**EXCERTO SELECIONADO**
—————

Primeiro, as más notícias. A Segurança Social – financiada através das quotizações dos trabalhadores e dos empregadores do setor privado – parece-se cada vez mais com um queijo suíço. As contribuições dos trabalhadores e dos patrões são magras para tantas obrigações. As areias movediças das pensões e dos subsídios de desemprego são difíceis de navegar e os timoneiros da segurança social não param de ser alertados.
Em 2013 já havia défice no sistema previdencial. Nesse ano, considerando apenas as receitas próprias, o buraco foi de 1,4 mil milhões de euros, cerca de 0,8% do Produto Interno Bruto (PIB). Os dados constam de um relatório do Gabinete de Estudos e Planeamento do Ministério da Solidariedade, Emprego e Segurança Social. A mesma análise prevê que o défice de 2014 chegue aos 781 milhões (0,45% do PIB).
Um percalço? Não. O mesmo documento, atribuído pela imprensa económica a Jorge Bravo, professor da Nova Information Management School, detalha que o futuro do sistema previdencial é tudo menos risonho. Os saldos negativos nunca mais nos abandonarão, até 2060. Nessa altura, chegarão a 9,1 mil milhões de euros, a preços constantes de 2013. É uma fatia que corresponderá a 3,2% do PIB.
“O sistema de Segurança Social já não é autossuficiente na parte contributiva. Nos últimos três anos, recebeu mais de 4 mil milhões de euros do Orçamento do Estado para cobrir os défices do sistema previdencial. Não é sustentável”, defende Jorge Bravo, 40 anos, no seu gabinete do campus da Nova, em Campolide.
A principal, mas não a única, razão para este descalabro é a demografia. Segundo o 2015 Ageing Report, um documento trienal produzido pela Comissão Europeia, a população em idade de trabalhar em Portugal era de 6,9 milhões, em 2013. Mas com a sua redução e envelhecimento, em 2060 a população em idade ativa não ultrapassará os 4,3 milhões. Isto significa menos quotizações e mais pensões para pagar, pois o número de idosos passará no mesmo período de dois para 2,8 milhões de indivíduos.
Ricardo Paes Mamede, 41 anos, professor de Economia Política no ISCTE-IUL, conhece este b-a-bá da demografia. Contudo, prefere pôr a tónica na crise do emprego. “O FMI estima em 20% a fatia da população ativa desempregada, que desistiu de procurar trabalho ou que trabalha menos horas do que desejaria”, nota o ex-líder do movimento estudantil que, nos anos 90, liderou a contestação à Prova Geral de Acesso. “São 1,2 milhões de pessoas”, nota.

—————

**ENTRADAS FORNECIDAS**
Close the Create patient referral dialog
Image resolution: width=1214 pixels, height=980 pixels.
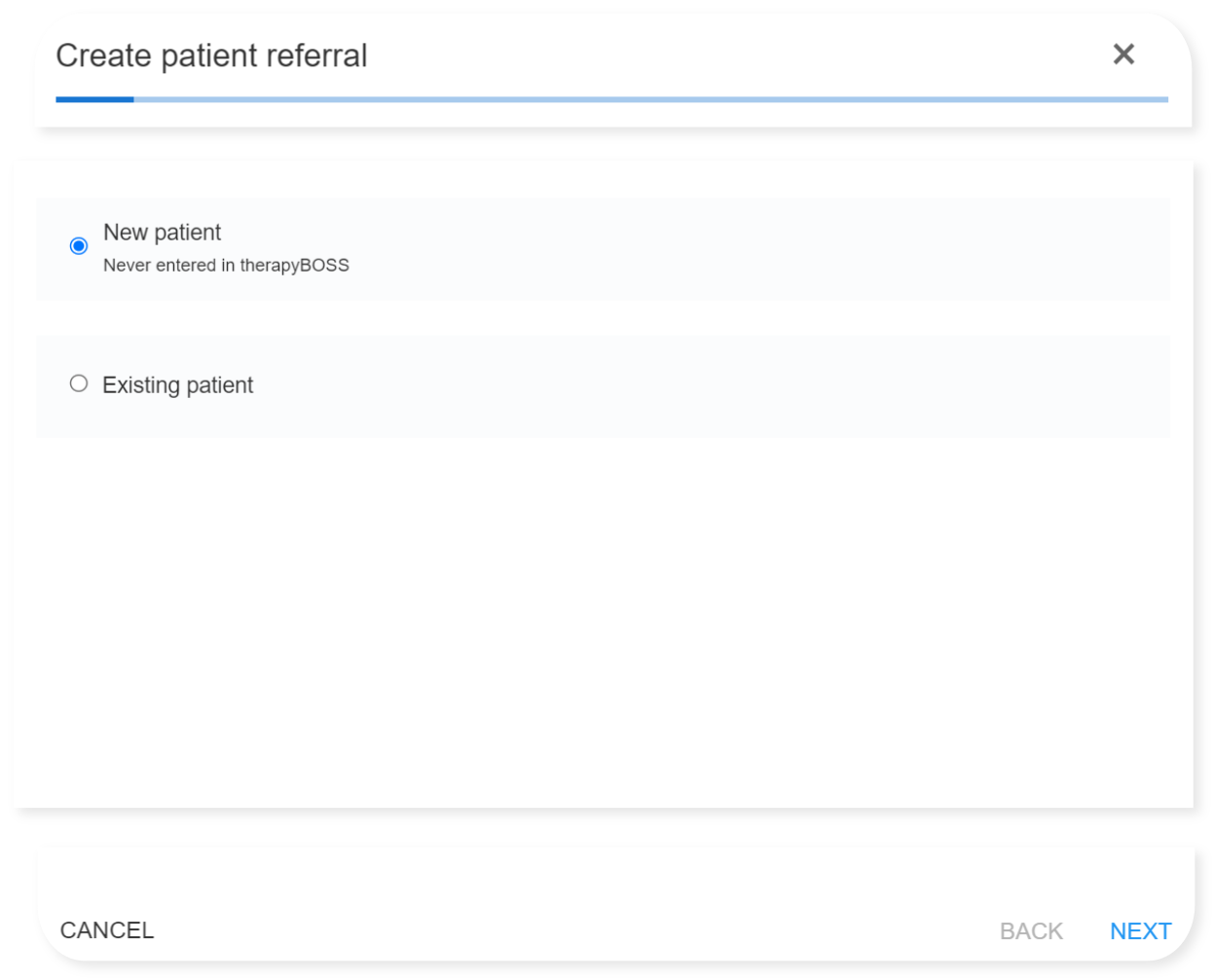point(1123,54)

—————

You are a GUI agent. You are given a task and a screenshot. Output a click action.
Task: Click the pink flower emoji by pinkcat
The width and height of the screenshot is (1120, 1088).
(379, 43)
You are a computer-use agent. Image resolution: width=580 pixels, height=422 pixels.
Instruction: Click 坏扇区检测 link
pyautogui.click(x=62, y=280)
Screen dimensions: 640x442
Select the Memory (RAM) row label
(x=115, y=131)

—————

**TRABALHO A FAZER**
1. Responda a estas perguntas sobre o excerto acerca da Segurança Social:
(a) Considerando apenas as receitas próprias, de quanto foi o défice do sistema previdencial em 2013?
(b) Segundo o 2015 Ageing Report, quantas pessoas tinha a população em idade de trabalhar em Portugal em 2013?
(c) Que disciplina ensina Ricardo Paes Mamede, e em que instituição?
2. Copie do excerto sobre a Segurança Social tudo desde "Um percalço? Não." até "Nova, em Campolide.".

**RESPOSTAS AOS EXERCÍCIOS**
1.
(a) 1,4 mil milhões de euros, cerca de 0,8% do PIB.
(b) 6,9 milhões.
(c) Economia Política, no ISCTE-IUL.

2.
Um percalço? Não. O mesmo documento, atribuído pela imprensa económica a Jorge Bravo, professor da Nova Information Management School, detalha que o futuro do sistema previdencial é tudo menos risonho. Os saldos negativos nunca mais nos abandonarão, até 2060. Nessa altura, chegarão a 9,1 mil milhões de euros, a preços constantes de 2013. É uma fatia que corresponderá a 3,2% do PIB.
“O sistema de Segurança Social já não é autossuficiente na parte contributiva. Nos últimos três anos, recebeu mais de 4 mil milhões de euros do Orçamento do Estado para cobrir os défices do sistema previdencial. Não é sustentável”, defende Jorge Bravo, 40 anos, no seu gabinete do campus da Nova, em Campolide.